## Collected data entries

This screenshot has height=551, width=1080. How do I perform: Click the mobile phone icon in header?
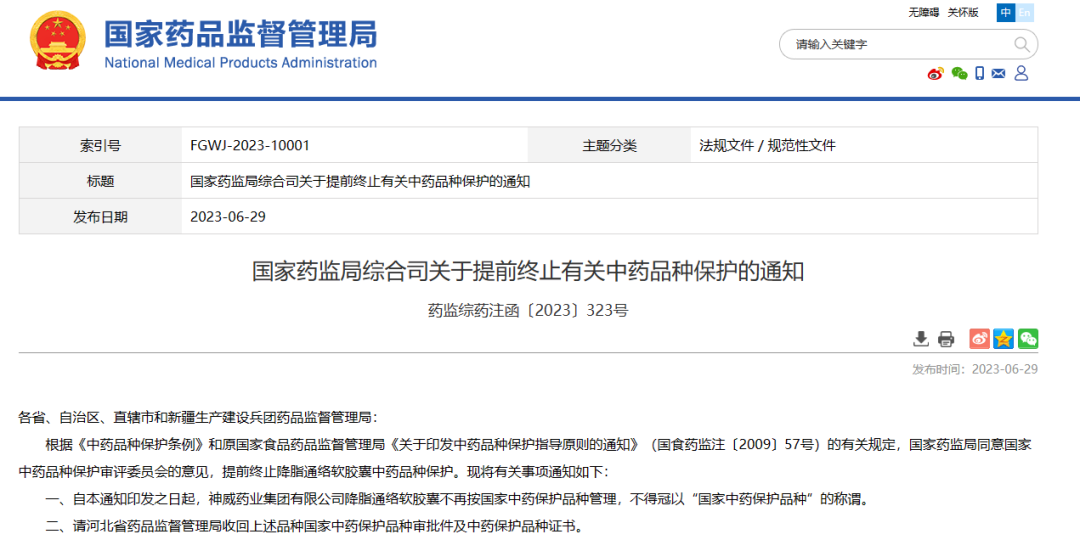pos(980,73)
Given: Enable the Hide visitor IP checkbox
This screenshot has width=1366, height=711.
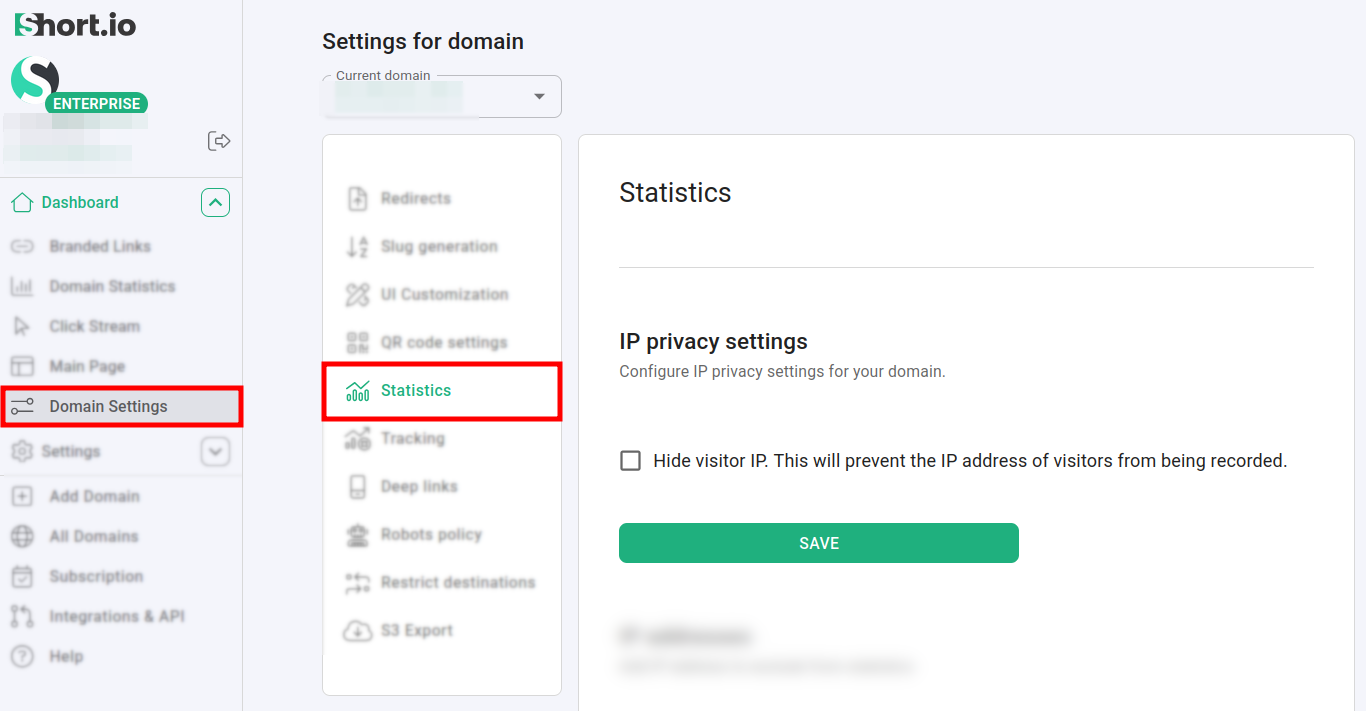Looking at the screenshot, I should click(x=631, y=461).
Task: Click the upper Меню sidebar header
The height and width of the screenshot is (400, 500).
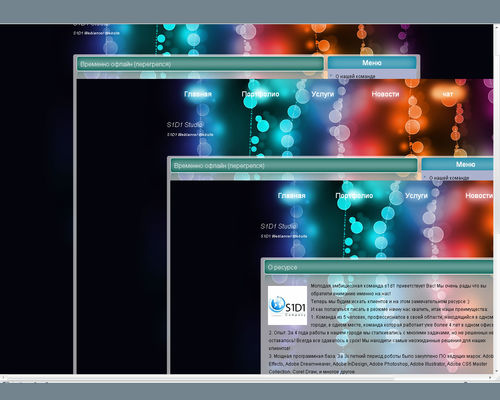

## WHAT THE TASK REQUIRES
The entries above need an exact copy without their pictures.

## REPLY TO THE TASK
This screenshot has height=551, width=1080. How do I perform: Click the mobile phone icon in header?
pos(980,73)
Given: Enable the Hide visitor IP checkbox
This screenshot has width=1366, height=711.
Looking at the screenshot, I should click(x=631, y=461).
Task: Click the upper Меню sidebar header
The height and width of the screenshot is (400, 500).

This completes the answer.